** Opening Supplied data block **

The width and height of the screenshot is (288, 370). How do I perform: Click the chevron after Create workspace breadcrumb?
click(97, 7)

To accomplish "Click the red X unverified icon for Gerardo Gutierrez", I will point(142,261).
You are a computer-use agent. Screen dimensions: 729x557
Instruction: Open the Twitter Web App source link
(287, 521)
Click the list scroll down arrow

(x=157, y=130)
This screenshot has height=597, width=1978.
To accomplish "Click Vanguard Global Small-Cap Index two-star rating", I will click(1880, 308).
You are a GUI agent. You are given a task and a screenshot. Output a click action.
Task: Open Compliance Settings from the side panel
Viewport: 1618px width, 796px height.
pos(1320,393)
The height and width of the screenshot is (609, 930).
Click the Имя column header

** Closing Supplied data block **

● **Problem statement**
Within the data, how many lines hold the word "will"? State the number alone.

● **Problem solution**
2